GIVEN PROBLEM: Format the entries below as a numbered list, with no blank lines.

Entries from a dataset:
#####
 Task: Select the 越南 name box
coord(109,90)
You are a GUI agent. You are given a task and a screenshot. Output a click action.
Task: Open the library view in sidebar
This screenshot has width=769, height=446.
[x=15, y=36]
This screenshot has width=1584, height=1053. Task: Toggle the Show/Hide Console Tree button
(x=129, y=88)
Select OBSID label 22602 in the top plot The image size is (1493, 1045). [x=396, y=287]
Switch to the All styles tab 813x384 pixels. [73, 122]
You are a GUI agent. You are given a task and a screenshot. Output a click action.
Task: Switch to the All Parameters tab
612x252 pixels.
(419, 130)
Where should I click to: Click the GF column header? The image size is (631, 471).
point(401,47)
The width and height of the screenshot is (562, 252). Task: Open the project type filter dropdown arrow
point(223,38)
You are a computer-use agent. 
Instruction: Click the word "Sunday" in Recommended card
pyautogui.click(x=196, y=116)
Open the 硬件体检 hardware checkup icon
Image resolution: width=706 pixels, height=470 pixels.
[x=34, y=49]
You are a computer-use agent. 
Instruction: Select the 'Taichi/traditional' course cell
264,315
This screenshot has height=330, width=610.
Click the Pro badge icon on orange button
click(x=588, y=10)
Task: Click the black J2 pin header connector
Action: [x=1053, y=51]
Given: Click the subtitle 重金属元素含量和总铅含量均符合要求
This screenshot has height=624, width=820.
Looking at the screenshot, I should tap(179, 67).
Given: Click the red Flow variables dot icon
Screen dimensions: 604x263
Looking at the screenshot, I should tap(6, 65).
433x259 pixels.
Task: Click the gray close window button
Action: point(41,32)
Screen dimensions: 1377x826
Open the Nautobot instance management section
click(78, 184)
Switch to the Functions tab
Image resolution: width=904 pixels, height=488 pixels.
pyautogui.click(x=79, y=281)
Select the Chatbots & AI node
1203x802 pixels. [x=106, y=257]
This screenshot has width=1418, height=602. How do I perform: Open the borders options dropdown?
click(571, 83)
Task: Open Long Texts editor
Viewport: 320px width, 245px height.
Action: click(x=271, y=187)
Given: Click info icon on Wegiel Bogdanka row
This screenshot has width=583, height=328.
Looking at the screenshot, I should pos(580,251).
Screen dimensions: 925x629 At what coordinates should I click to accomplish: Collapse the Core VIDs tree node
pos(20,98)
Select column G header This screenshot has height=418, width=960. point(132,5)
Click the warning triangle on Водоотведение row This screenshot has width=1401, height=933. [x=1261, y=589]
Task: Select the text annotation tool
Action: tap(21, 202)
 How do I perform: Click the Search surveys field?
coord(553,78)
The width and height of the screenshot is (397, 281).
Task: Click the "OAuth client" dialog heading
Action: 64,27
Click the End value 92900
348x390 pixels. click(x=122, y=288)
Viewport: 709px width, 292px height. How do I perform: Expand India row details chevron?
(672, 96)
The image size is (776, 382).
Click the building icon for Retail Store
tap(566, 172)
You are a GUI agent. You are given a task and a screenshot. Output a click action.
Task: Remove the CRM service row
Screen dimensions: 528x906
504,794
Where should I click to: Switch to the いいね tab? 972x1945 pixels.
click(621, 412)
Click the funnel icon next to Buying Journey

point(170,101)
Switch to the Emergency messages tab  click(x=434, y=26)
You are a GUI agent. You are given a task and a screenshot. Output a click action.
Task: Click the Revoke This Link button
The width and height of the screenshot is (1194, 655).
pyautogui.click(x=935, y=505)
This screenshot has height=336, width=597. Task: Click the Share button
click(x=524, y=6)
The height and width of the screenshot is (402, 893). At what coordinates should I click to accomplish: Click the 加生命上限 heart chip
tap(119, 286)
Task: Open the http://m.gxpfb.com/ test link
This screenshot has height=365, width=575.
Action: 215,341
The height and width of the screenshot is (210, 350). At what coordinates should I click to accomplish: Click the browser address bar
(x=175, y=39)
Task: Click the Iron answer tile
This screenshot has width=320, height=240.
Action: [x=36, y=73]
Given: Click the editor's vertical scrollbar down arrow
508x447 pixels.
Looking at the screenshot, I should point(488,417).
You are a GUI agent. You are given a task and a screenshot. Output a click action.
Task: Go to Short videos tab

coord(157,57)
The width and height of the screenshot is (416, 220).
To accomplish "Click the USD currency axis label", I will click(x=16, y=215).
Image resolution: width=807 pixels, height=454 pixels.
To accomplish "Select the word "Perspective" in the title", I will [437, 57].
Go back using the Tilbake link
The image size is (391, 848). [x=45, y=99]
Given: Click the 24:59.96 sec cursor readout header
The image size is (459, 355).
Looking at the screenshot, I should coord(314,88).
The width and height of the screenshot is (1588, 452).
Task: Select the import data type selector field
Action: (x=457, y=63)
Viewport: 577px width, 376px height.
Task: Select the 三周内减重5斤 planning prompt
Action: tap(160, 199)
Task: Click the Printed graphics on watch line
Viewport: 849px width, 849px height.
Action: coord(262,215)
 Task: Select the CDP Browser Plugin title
#####
RESULT FOR THIS EXERCISE:
1.  Task: Select the 越南 name box
2. coord(109,90)
3. You are a GUI agent. You are given a task and a screenshot. Output a click action.
4. Task: Open the library view in sidebar
5. This screenshot has width=769, height=446.
6. [x=15, y=36]
7. This screenshot has width=1584, height=1053. Task: Toggle the Show/Hide Console Tree button
8. (x=129, y=88)
9. Select OBSID label 22602 in the top plot The image size is (1493, 1045). [x=396, y=287]
10. Switch to the All styles tab 813x384 pixels. [73, 122]
11. You are a GUI agent. You are given a task and a screenshot. Output a click action.
12. Task: Switch to the All Parameters tab
13. 612x252 pixels.
14. (419, 130)
15. Where should I click to: Click the GF column header? The image size is (631, 471).
16. point(401,47)
17. The width and height of the screenshot is (562, 252). Task: Open the project type filter dropdown arrow
18. point(223,38)
19. You are a computer-use agent. 
20. Instruction: Click the word "Sunday" in Recommended card
21. pyautogui.click(x=196, y=116)
22. Open the 硬件体检 hardware checkup icon
23. Image resolution: width=706 pixels, height=470 pixels.
24. [x=34, y=49]
25. You are a computer-use agent. 
26. Instruction: Select the 'Taichi/traditional' course cell
27. 264,315
28. This screenshot has height=330, width=610.
29. Click the Pro badge icon on orange button
30. click(x=588, y=10)
31. Task: Click the black J2 pin header connector
32. Action: [x=1053, y=51]
33. Given: Click the subtitle 重金属元素含量和总铅含量均符合要求
34. This screenshot has height=624, width=820.
35. Looking at the screenshot, I should tap(179, 67).
36. Given: Click the red Flow variables dot icon
37. Screen dimensions: 604x263
38. Looking at the screenshot, I should tap(6, 65).
39. 433x259 pixels.
40. Task: Click the gray close window button
41. Action: point(41,32)
42. Screen dimensions: 1377x826
43. Open the Nautobot instance management section
44. click(78, 184)
45. Switch to the Functions tab
46. Image resolution: width=904 pixels, height=488 pixels.
47. pyautogui.click(x=79, y=281)
48. Select the Chatbots & AI node
49. 1203x802 pixels. [x=106, y=257]
50. This screenshot has width=1418, height=602. How do I perform: Open the borders options dropdown?
51. click(571, 83)
52. Task: Open Long Texts editor
53. Viewport: 320px width, 245px height.
54. Action: click(x=271, y=187)
55. Given: Click info icon on Wegiel Bogdanka row
56. This screenshot has width=583, height=328.
57. Looking at the screenshot, I should pos(580,251).
58. Screen dimensions: 925x629 At what coordinates should I click to accomplish: Collapse the Core VIDs tree node
59. pos(20,98)
60. Select column G header This screenshot has height=418, width=960. point(132,5)
61. Click the warning triangle on Водоотведение row This screenshot has width=1401, height=933. [x=1261, y=589]
62. Task: Select the text annotation tool
63. Action: tap(21, 202)
64.  How do I perform: Click the Search surveys field?
65. coord(553,78)
66. The width and height of the screenshot is (397, 281).
67. Task: Click the "OAuth client" dialog heading
68. Action: 64,27
69. Click the End value 92900
70. 348x390 pixels. click(x=122, y=288)
71. Viewport: 709px width, 292px height. How do I perform: Expand India row details chevron?
72. (672, 96)
73. The image size is (776, 382).
74. Click the building icon for Retail Store
75. tap(566, 172)
76. You are a GUI agent. You are given a task and a screenshot. Output a click action.
77. Task: Remove the CRM service row
78. Screen dimensions: 528x906
79. 504,794
80. Where should I click to: Switch to the いいね tab? 972x1945 pixels.
81. click(621, 412)
82. Click the funnel icon next to Buying Journey
83. point(170,101)
84. Switch to the Emergency messages tab  click(x=434, y=26)
85. You are a GUI agent. You are given a task and a screenshot. Output a click action.
86. Task: Click the Revoke This Link button
87. The width and height of the screenshot is (1194, 655).
88. pyautogui.click(x=935, y=505)
89. This screenshot has height=336, width=597. Task: Click the Share button
90. click(x=524, y=6)
91. The height and width of the screenshot is (402, 893). At what coordinates should I click to accomplish: Click the 加生命上限 heart chip
92. tap(119, 286)
93. Task: Open the http://m.gxpfb.com/ test link
94. This screenshot has height=365, width=575.
95. Action: 215,341
96. The height and width of the screenshot is (210, 350). At what coordinates should I click to accomplish: Click the browser address bar
97. (x=175, y=39)
98. Task: Click the Iron answer tile
99. This screenshot has width=320, height=240.
100. Action: [x=36, y=73]
101. Given: Click the editor's vertical scrollbar down arrow
102. 508x447 pixels.
103. Looking at the screenshot, I should point(488,417).
104. You are a GUI agent. You are given a task and a screenshot. Output a click action.
105. Task: Go to Short videos tab
106. coord(157,57)
107. The width and height of the screenshot is (416, 220).
108. To accomplish "Click the USD currency axis label", I will click(x=16, y=215).
109. Image resolution: width=807 pixels, height=454 pixels.
110. To accomplish "Select the word "Perspective" in the title", I will [437, 57].
111. Go back using the Tilbake link
112. The image size is (391, 848). [x=45, y=99]
113. Given: Click the 24:59.96 sec cursor readout header
114. The image size is (459, 355).
115. Looking at the screenshot, I should coord(314,88).
116. The width and height of the screenshot is (1588, 452).
117. Task: Select the import data type selector field
118. Action: (x=457, y=63)
119. Viewport: 577px width, 376px height.
120. Task: Select the 三周内减重5斤 planning prompt
121. Action: tap(160, 199)
122. Task: Click the Printed graphics on watch line
123. Viewport: 849px width, 849px height.
124. Action: coord(262,215)
125.  Task: Select the CDP Browser Plugin title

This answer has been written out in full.